Sono finalmente riuscito a mettere in funzione il mio 6000, e sono molto contento. L'installazione (a soffitto, su telo Ligra bianco da 108" con guadagno 1.1) è venuta bene. È il mio primo proiettore, quindi non ho termini di confronto - se non il fatto che si veda molto meglio che nella maggior parte delle sale cinematografiche qui attorno. Il 3D è nettamente superiore - e meno stancante - rispetto a quello della Sala 1 dell'UCI di Ancona (che usa tecnologia passiva).

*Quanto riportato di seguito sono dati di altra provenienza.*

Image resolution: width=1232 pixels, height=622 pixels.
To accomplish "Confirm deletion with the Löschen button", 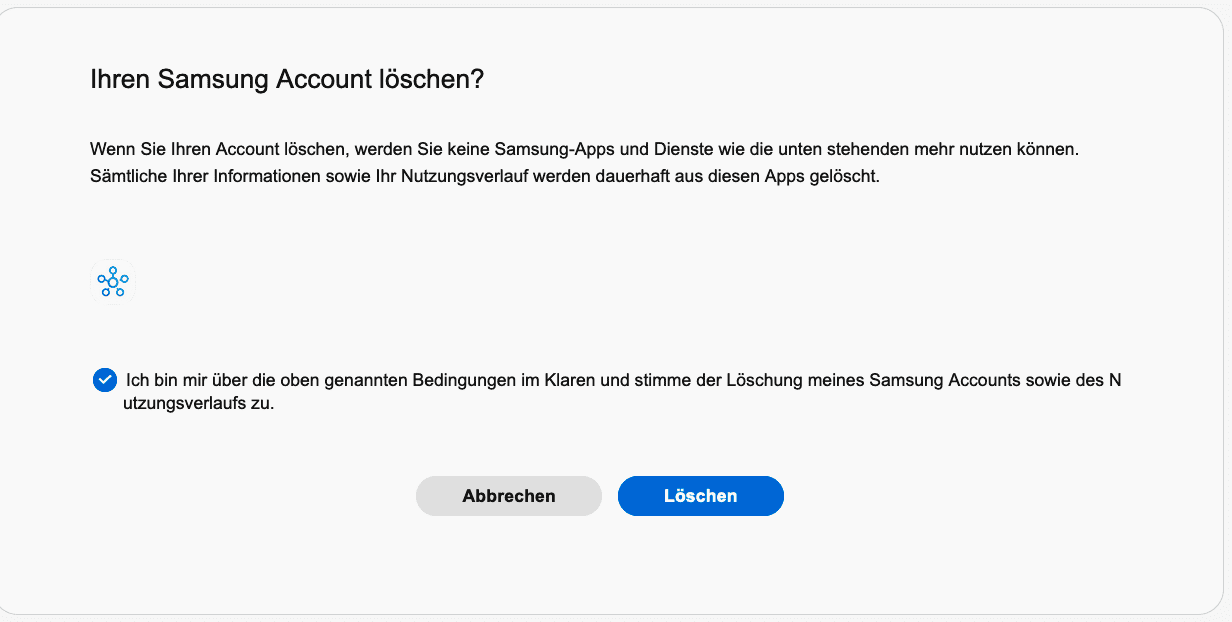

I colori dei due film che ho visto ("L'albero della vita" di Malick e "Pina" di Wenders) sono molto reali. L'immagine (in modalità Cinema/Eco) è molto luminosa, ma non in modo fastidioso: al contrario, i colori sembrano luccicare al sole. I neri sono neri; non so come siano i neri di un proiettore costoso, ma questi sono ciò che definisco nero, né più né meno. Ad esempio, i capelli di una ragazza latina, o un telo nero, non mi sembrano nemmeno lontanamente "slavati". E le sfumature nelle zone d'ombra mi sembrano ricche: ad esempio, nel capitolo 11 di "Pina", tutto in penombra, si distinguono bene le fughe scure delle mattonelle; il sottobosco di una delle scene tagliate è estremamente dettagliato; cieli e terre, nei due film, sono pieni di minimi dettagli.
Il 3D mi sembra completamente privo di crosstalk; perlomeno, non ho mai visto il "fantasma" di un'immagine che si è spostata. In compenso, a volte appare una specie di "liquescenza", come se si guardasse l'immagine da diestro un vetro bagnato. Rispetto al cinema, direi che qui si guadagna in assenza di crosstalk, ma si perde con questo effetto che al cinema non ho notato; fra le due, preferisco la proiezione domestica, leggermente affetta da un difetto più tollerabile.
Personalmente trovo gli occhiali fastidiosi (molto rigidi, anche se piuttosto leggeri), ma dopo trentacinque anni di schiavitù dagli occhiali non sopporto nessuno di questi cosi sul naso.
Ed ora, finiamo di collegare l'audio. Sì, perché l'altoparlante integrato non è affatto male, ma non è degno di un vero cinema!